PROVIDED TEXT =>
=== Begin Enclosure ===

# Import phospho-data from Sugiyama et al.

This notebook reads the Supplementary Table 2 of Sugiyama et al. (2021) and formats it for analysis with StructureMap.

https://www.nature.com/articles/s41598-019-46385-4#ref-CR74 

In [1]:
import pandas as pd
import numpy as np

## Phospho data

In [2]:
p_sugiyama = pd.read_csv('../data/unformatted_ptm_data/41598_2019_46385_MOESM3_ESM.tsv', sep='\t')

In [3]:
'Total of ' + str(p_sugiyama.shape[0]) + ' kinase substrate pairs'

'Total of 198536 kinase substrate pairs'

In [4]:
p_sugiyama['AA'] = [x[0] for x in p_sugiyama['Position']]
p_sugiyama['position'] = [int(x[1:]) for x in p_sugiyama['Position']]
p_sugiyama['p_sugiyama'] = 1
p_sugiyama = p_sugiyama[['Uniprot ID','AA','position','p_sugiyama']]
p_sugiyama = p_sugiyama.drop_duplicates().reset_index(drop=True)

In [5]:
'Total of ' + str(p_sugiyama.shape[0]) + ' reported phosphosites'

'Total of 21449 reported phosphosites'

## Annotate UniProt accession

In [6]:
uniprot_annotation = pd.read_csv("../data/human_fasta/uniprot-filtered-organism__Homo+sapiens+(Human)+[9606]_+AND+review--.tab", sep='\t')
uniprot_annotation = uniprot_annotation[['Entry','Entry name']]
uniprot_annotation = uniprot_annotation.rename(columns={"Entry": "protein_id","Entry name": "Uniprot ID"})

In [7]:
p_sugiyama = p_sugiyama.merge(uniprot_annotation, how='left', on=['Uniprot ID'])

=== End Enclosure ===

(Collected data entries)
=== Begin Enclosure ===

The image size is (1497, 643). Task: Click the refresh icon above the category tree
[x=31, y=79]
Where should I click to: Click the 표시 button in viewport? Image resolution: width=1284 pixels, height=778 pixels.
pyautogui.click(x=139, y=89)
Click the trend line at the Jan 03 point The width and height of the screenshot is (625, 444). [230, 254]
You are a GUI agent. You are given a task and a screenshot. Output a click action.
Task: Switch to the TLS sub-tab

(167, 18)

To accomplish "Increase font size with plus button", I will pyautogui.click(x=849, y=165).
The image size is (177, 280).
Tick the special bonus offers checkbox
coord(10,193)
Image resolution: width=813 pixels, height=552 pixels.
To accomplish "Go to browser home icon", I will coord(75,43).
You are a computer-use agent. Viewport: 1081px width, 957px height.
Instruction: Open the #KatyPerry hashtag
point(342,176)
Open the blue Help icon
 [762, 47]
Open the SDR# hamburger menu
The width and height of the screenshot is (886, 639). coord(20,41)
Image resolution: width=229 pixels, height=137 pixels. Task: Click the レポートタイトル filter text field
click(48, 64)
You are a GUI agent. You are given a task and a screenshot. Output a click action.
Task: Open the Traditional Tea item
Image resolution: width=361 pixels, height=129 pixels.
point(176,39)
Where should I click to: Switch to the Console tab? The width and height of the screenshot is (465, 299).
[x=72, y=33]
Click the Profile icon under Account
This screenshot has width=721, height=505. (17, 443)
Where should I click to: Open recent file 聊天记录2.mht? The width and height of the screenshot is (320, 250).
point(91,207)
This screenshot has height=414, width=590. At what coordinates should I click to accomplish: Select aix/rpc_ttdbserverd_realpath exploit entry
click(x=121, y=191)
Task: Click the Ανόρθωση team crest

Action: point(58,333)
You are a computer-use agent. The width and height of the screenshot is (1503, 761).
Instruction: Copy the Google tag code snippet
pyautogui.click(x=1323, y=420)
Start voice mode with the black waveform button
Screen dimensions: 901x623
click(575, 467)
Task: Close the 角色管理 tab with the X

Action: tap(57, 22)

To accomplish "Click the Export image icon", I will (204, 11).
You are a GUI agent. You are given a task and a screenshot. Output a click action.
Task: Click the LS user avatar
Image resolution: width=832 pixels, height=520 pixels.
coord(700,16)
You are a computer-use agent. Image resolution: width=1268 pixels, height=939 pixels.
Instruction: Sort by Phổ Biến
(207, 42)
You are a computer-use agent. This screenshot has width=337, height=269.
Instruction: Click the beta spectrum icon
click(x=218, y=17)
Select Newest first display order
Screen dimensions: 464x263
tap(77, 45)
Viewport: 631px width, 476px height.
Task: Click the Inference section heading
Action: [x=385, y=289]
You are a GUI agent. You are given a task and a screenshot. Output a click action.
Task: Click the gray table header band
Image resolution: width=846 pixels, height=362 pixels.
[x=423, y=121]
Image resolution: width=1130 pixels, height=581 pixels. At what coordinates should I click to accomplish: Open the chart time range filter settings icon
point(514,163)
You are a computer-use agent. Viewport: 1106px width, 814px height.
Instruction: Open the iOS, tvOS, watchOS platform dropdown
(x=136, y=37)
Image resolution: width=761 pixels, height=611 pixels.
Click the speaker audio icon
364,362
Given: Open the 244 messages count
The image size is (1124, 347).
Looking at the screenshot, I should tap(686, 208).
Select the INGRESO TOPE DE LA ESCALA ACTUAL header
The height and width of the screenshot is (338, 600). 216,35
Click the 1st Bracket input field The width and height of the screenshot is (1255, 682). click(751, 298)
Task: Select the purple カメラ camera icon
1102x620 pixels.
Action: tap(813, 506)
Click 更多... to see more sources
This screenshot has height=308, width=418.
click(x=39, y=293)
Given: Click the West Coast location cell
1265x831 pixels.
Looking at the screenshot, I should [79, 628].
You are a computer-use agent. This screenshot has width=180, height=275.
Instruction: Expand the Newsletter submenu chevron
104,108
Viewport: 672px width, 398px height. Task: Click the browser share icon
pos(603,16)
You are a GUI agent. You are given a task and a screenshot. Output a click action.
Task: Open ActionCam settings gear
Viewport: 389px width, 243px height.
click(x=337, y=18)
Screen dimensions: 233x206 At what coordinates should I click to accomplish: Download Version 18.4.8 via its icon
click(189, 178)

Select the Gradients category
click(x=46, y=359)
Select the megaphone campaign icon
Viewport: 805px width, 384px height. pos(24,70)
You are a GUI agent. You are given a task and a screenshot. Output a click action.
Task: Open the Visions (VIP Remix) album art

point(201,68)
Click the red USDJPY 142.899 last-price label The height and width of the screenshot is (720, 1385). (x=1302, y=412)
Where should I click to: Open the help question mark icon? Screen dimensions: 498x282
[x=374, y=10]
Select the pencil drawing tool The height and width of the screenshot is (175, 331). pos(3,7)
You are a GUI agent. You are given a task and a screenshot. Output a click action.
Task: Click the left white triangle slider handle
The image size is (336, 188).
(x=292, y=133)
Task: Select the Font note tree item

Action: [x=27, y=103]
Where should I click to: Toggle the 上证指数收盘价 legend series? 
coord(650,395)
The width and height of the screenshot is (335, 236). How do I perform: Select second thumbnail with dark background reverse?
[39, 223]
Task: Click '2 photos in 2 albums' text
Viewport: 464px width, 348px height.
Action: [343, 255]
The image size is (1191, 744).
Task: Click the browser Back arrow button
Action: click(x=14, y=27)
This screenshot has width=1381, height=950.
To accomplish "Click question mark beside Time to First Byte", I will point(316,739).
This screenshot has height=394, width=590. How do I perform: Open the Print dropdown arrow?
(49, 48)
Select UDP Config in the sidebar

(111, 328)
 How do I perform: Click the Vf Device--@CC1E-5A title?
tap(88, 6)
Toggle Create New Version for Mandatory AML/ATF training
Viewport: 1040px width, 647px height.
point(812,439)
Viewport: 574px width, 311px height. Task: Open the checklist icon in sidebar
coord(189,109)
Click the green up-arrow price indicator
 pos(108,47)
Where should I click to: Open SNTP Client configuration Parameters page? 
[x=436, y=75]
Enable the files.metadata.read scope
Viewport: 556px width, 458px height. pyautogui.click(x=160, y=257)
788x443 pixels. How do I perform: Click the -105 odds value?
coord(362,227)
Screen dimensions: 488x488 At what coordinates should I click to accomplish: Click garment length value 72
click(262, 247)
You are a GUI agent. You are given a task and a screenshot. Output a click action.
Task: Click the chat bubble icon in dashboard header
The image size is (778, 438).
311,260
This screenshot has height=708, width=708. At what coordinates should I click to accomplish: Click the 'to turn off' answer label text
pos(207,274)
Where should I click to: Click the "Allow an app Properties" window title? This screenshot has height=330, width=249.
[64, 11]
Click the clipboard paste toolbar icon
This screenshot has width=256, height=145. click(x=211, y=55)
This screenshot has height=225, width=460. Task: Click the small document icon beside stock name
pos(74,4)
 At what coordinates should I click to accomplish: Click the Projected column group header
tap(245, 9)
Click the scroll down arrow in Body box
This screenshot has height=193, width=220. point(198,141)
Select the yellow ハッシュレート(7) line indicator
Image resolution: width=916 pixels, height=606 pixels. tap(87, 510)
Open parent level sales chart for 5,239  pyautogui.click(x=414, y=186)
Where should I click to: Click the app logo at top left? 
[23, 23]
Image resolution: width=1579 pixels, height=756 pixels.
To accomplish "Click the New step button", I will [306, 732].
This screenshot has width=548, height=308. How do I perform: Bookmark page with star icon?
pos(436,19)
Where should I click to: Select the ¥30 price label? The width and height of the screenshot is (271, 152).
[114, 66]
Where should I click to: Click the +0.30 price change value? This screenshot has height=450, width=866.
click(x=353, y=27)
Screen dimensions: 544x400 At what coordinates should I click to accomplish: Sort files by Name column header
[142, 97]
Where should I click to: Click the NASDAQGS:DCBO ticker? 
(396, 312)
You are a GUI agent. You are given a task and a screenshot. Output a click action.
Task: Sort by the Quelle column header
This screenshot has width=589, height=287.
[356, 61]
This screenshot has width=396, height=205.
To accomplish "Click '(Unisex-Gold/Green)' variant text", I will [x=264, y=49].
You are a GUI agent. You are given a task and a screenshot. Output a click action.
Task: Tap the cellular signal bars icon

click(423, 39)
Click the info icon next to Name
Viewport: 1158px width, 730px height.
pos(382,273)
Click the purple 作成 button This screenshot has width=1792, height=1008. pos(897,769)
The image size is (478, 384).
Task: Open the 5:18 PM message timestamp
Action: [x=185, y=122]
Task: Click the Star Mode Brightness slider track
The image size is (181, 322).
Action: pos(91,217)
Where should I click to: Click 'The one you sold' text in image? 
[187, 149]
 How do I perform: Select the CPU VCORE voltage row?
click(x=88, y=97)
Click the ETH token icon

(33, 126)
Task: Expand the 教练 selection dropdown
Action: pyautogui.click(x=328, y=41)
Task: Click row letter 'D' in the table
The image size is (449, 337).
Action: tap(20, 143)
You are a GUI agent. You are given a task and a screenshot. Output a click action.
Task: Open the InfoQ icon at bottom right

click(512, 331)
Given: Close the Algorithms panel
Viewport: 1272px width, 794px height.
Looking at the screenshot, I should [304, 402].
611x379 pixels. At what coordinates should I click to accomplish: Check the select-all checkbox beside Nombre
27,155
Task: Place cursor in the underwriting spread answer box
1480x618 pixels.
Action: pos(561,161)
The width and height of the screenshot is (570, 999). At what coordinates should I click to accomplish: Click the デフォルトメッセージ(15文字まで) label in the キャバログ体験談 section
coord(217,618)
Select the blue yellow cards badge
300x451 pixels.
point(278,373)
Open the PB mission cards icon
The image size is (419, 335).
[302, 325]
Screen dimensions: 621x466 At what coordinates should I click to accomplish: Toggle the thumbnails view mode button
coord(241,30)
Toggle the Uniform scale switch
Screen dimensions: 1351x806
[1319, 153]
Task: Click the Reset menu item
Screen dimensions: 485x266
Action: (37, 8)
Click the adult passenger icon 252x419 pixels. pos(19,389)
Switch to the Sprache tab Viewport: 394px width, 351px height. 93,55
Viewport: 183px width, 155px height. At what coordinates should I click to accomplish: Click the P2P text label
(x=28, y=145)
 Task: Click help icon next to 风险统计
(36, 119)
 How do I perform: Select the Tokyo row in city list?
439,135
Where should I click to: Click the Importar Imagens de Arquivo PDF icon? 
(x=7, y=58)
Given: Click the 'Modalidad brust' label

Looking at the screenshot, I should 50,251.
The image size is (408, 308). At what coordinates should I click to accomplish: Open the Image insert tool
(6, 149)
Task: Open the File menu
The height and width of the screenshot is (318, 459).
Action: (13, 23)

=== End Enclosure ===

What total of reported phosphosites does the notebook on the Sugiyama et al. phospho-data print? This data is separate material, apart from the notebook.

21449 reported phosphosites.